Task instructions. Pick out each line of the records in which the word "agent" appears.
---------- Supplied material ----------
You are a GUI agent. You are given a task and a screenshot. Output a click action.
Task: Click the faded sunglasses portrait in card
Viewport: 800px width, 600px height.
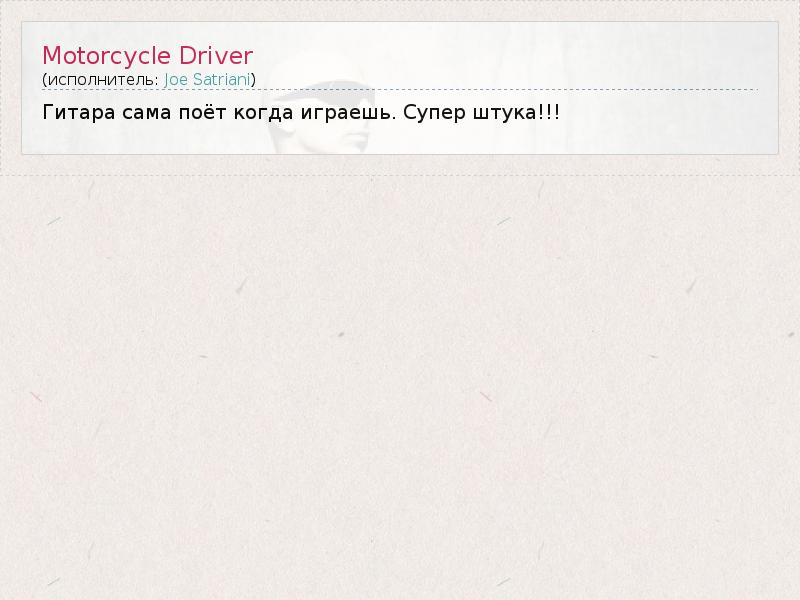[x=321, y=116]
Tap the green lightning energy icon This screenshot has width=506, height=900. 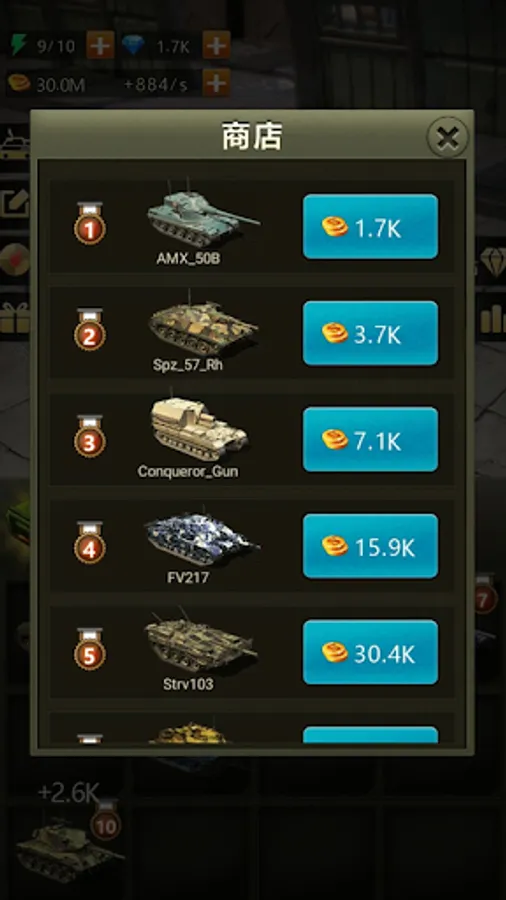pyautogui.click(x=19, y=45)
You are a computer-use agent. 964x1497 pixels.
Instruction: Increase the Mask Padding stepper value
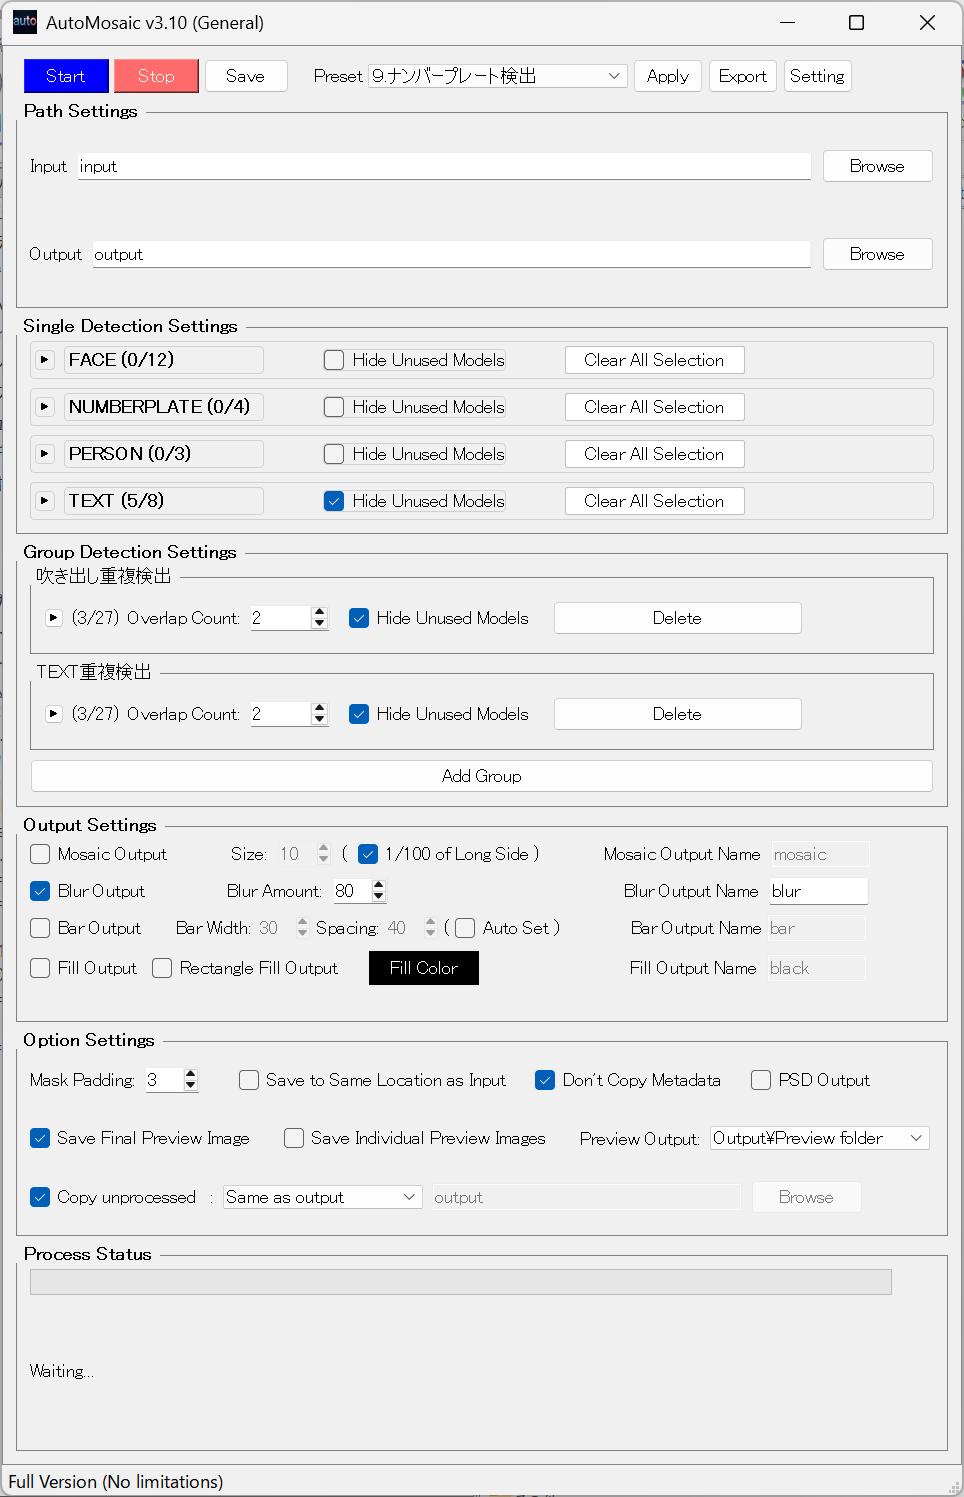coord(191,1074)
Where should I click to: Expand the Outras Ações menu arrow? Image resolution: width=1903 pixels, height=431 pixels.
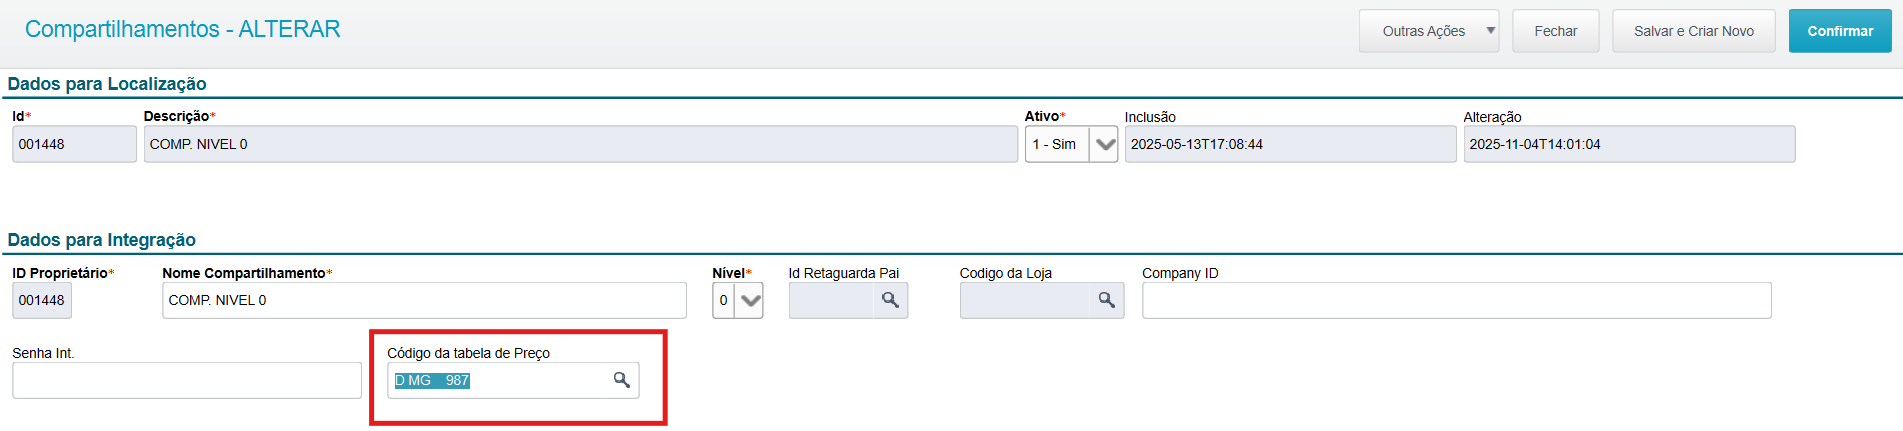(x=1490, y=31)
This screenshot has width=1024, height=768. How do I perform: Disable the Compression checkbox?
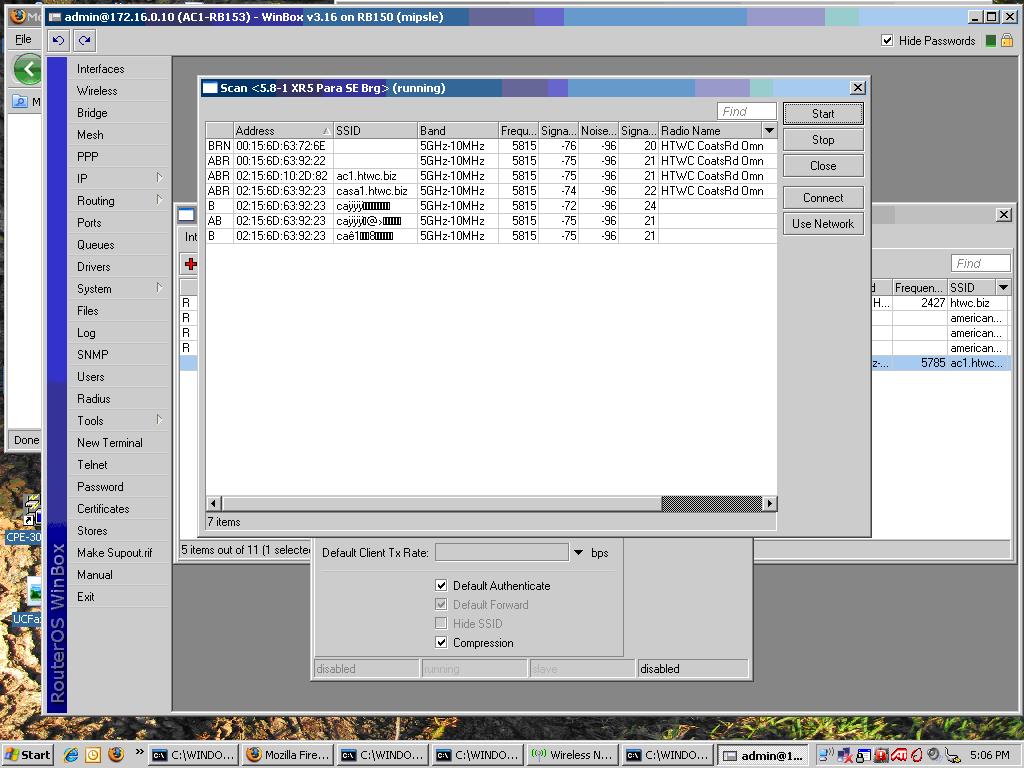[441, 644]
----------
Response area.
You are a GUI agent. You are given a task and a screenshot. Output a click action.
You are a computer-use agent. 964x1497 pixels.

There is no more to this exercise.